During Operation Sindoor, the script didn’t change. The Rafale wreckage? From an older MiG-29 crash. The Srinagar Airbase strike video? Actually from internal riots in Pakistan. And their final claim—of destroying 15 Indian targets in retaliation—was completely baseless. Satellite images showed zero damage. Nothing. Not even cracked paint.
It was all digital noise, designed to confuse the global narrative.
Narrative is the New Battlefield – India Holds the Edge
Ajit Doval’s challenge was not about boasting military power. It was about pointing to the dangerous imbalance in how truth is shared and consumed today. He warned of an age where information asymmetry could be as harmful as actual war. In his words and evidence, India revealed how it fights—not just with missiles, but with transparency and proof.
Doval’s statements highlighted a crucial point: India shares its truth with evidence. Pakistan hides behind smoke and mirrors. And when the smoke clears, what’s left standing is the credibility of one and the collapse of another.
India’s reliance on homegrown technology and real-time satellite intelligence gave it the edge—not just on the battlefield, but in the narrative war that followed. This independence from foreign surveillance systems or outsourced targeting gave India the confidence to tell the world exactly what happened—and then show it.
Operation Sindoor is not just a military success. It’s a global case study on modern war strategy—where the real victory lies not just in territory seized, but in truth defended.

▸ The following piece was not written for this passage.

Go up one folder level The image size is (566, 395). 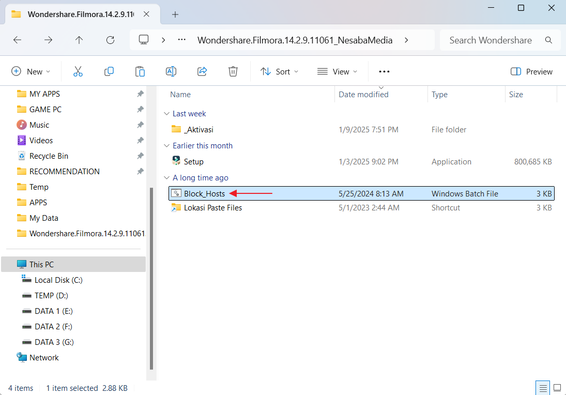(x=79, y=40)
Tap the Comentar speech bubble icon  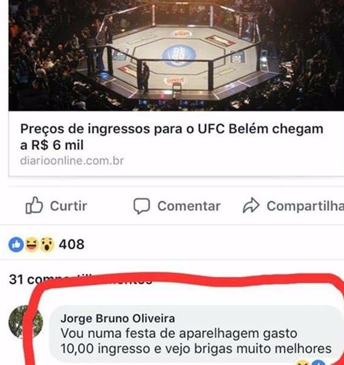tap(141, 206)
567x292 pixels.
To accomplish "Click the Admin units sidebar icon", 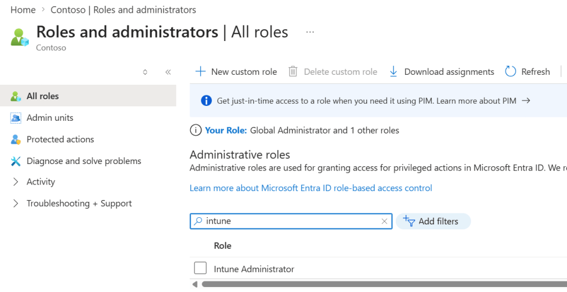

In today’s digital age, where deepfakes and AI-generated lies are becoming weapons of war, verifying claims is no longer just a journalistic responsibility—it is a global necessity. And in that space, India stands strong. As Ajit Doval rightly said, “We missed none, and hit nowhere else.”
In that statement lies the truth of India’s precision. And in Pakistan’s response lies their repeated failure—to defend, to retaliate, and most of all—to tell the truth.